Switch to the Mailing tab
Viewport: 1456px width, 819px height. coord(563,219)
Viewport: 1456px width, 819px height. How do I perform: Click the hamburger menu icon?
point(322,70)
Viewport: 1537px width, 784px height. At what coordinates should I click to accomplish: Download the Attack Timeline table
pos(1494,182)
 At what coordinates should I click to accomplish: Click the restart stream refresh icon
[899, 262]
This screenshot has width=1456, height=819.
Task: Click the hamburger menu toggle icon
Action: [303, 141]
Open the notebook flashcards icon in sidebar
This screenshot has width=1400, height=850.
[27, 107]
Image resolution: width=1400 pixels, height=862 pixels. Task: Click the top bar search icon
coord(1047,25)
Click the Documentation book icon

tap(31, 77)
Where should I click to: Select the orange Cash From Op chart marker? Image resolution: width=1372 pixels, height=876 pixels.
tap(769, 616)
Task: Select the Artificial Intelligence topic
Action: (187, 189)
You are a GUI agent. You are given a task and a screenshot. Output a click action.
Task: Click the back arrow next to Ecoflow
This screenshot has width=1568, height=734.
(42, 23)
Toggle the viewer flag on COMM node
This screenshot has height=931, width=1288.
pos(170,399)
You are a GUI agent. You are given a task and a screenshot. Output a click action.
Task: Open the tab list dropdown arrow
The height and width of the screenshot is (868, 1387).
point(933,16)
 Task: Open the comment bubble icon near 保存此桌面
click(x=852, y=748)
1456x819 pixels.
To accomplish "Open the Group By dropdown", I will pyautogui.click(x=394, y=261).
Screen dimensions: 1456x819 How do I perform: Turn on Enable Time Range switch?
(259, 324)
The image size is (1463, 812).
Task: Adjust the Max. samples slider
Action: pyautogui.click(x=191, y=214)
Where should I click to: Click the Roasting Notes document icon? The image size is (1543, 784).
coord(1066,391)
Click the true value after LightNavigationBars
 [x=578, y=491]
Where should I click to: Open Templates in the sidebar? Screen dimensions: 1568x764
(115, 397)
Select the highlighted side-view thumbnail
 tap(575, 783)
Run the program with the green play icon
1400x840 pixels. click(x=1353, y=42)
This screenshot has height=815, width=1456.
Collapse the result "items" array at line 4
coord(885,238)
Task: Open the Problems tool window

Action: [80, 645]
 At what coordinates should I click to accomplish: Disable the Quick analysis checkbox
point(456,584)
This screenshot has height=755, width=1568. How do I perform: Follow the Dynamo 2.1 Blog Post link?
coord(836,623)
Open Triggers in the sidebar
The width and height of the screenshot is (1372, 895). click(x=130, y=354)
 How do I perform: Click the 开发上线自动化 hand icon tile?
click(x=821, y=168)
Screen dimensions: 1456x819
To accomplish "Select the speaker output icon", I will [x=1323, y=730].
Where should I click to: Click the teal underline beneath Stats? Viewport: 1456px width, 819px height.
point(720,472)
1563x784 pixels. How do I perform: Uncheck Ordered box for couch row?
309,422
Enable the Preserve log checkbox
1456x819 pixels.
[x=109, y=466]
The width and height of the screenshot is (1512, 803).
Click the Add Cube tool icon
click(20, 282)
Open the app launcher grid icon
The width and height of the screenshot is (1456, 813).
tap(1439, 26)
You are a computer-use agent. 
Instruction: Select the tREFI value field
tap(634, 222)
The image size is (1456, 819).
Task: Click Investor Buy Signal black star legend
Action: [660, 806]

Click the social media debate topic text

• Task item
Nothing from before the line containing "Run the program with the green play icon" should appear; copy that line and each one after it through the last line of the entries, exactly.

• Exercise response
Run the program with the green play icon
1400x840 pixels. click(x=1353, y=42)
This screenshot has height=815, width=1456.
Collapse the result "items" array at line 4
coord(885,238)
Task: Open the Problems tool window

Action: [80, 645]
 At what coordinates should I click to accomplish: Disable the Quick analysis checkbox
point(456,584)
This screenshot has height=755, width=1568. How do I perform: Follow the Dynamo 2.1 Blog Post link?
coord(836,623)
Open Triggers in the sidebar
The width and height of the screenshot is (1372, 895). click(x=130, y=354)
 How do I perform: Click the 开发上线自动化 hand icon tile?
click(x=821, y=168)
Screen dimensions: 1456x819
To accomplish "Select the speaker output icon", I will [x=1323, y=730].
Where should I click to: Click the teal underline beneath Stats? Viewport: 1456px width, 819px height.
point(720,472)
1563x784 pixels. How do I perform: Uncheck Ordered box for couch row?
309,422
Enable the Preserve log checkbox
1456x819 pixels.
[x=109, y=466]
The width and height of the screenshot is (1512, 803).
Click the Add Cube tool icon
click(20, 282)
Open the app launcher grid icon
The width and height of the screenshot is (1456, 813).
tap(1439, 26)
You are a computer-use agent. 
Instruction: Select the tREFI value field
tap(634, 222)
The image size is (1456, 819).
Task: Click Investor Buy Signal black star legend
Action: [660, 806]

Click the social media debate topic text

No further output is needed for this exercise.